- Born: Max Otto Lorenz September 19, 1876 Burlington, Iowa, U.S.
- Died: July 1, 1959 (aged 82) Sunnyvale, California, U.S.

Academic background
- Alma mater: University of Wisconsin–Madison University of Iowa
- Doctoral advisor: Balthasar H. Meyer

Academic work
- Notable ideas: Lorenz curve

= Max O. Lorenz =

American economist

Max Otto Lorenz (/ˈlɒrənts/ LORR-ənts; September 19, 1876 – July 1, 1959) was an American economist who developed the Lorenz curve in an undergraduate essay. He published a paper on this when he was a doctoral student at the University of Wisconsin–Madison. His doctoral thesis (1906) was on 'The Economic Theory of Railroad Rates' and made no reference to perhaps his most famous paper. The term "Lorenz curve" for the measure Lorenz invented was coined by Willford I. King in 1912.

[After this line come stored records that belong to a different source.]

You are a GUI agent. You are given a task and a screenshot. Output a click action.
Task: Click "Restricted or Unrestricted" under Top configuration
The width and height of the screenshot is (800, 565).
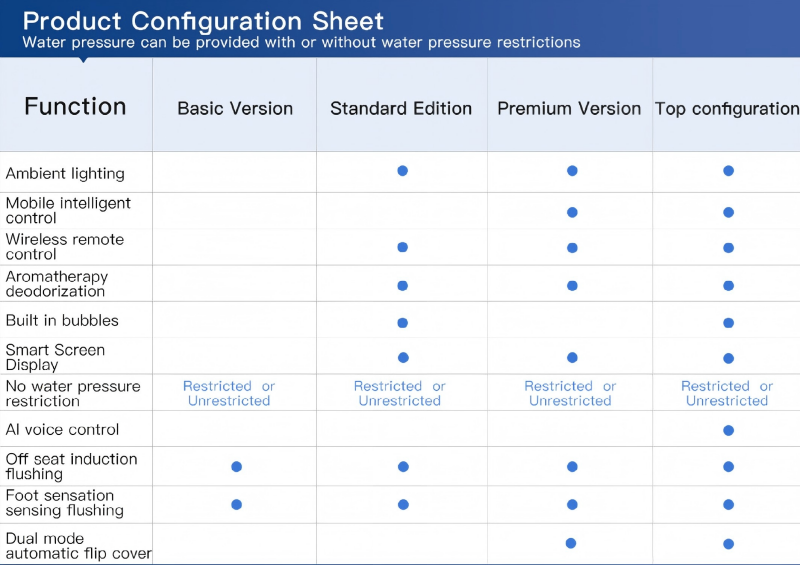727,393
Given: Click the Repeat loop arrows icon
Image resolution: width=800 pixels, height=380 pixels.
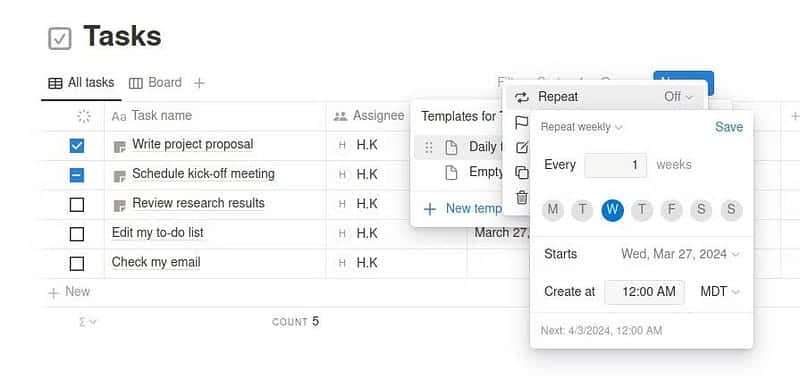Looking at the screenshot, I should (521, 97).
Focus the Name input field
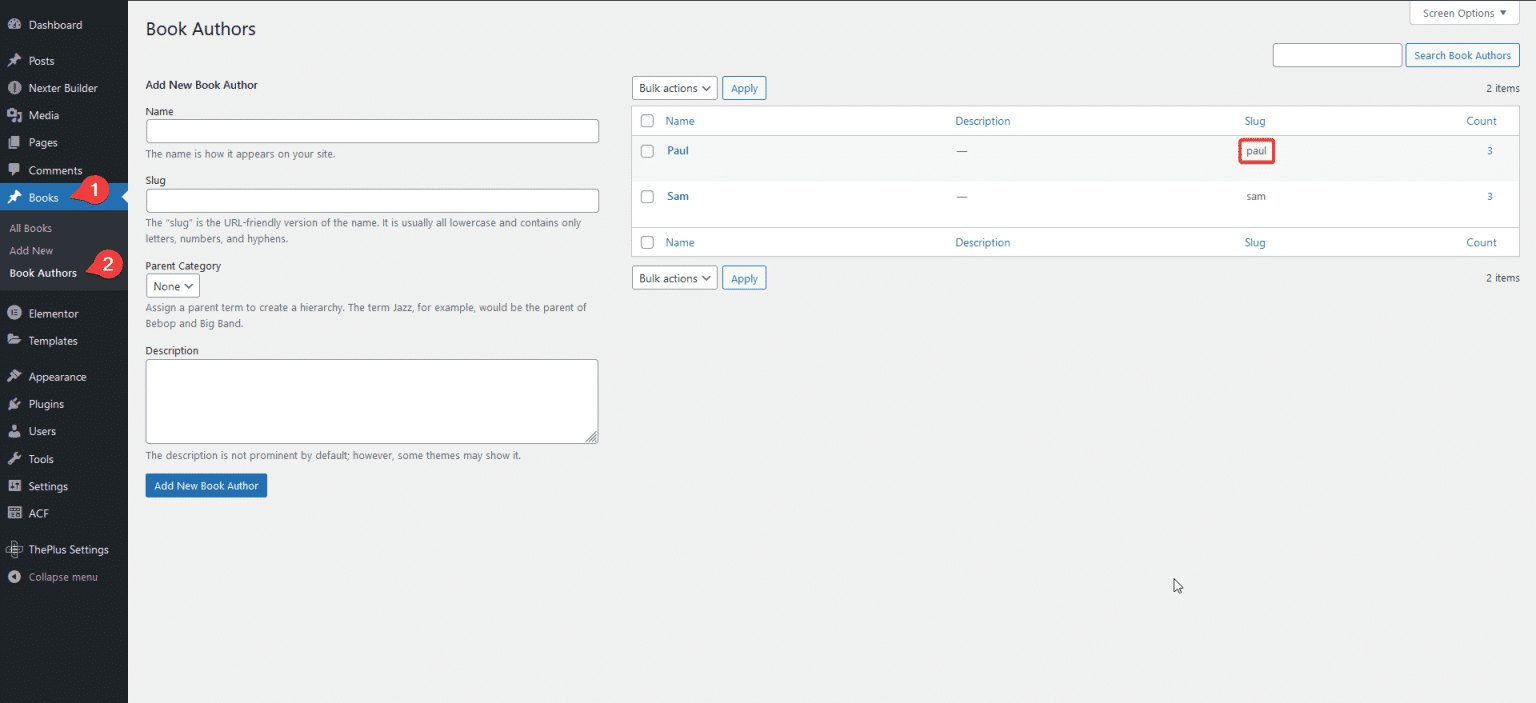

He was of German ancestry, his father having been born in Essen in the Rhine Province of the Kingdom of Prussia in 1841.

He was active in both publishing and teaching and was at various times employed by the U.S. Census Bureau, the U.S. Bureau of Railway Economics, the U.S. Bureau of Statistics and the U.S. Interstate Commerce Commission. In 1917 he was elected as a Fellow of the American Statistical Association.

He was married to Nellie, and fathered three sons.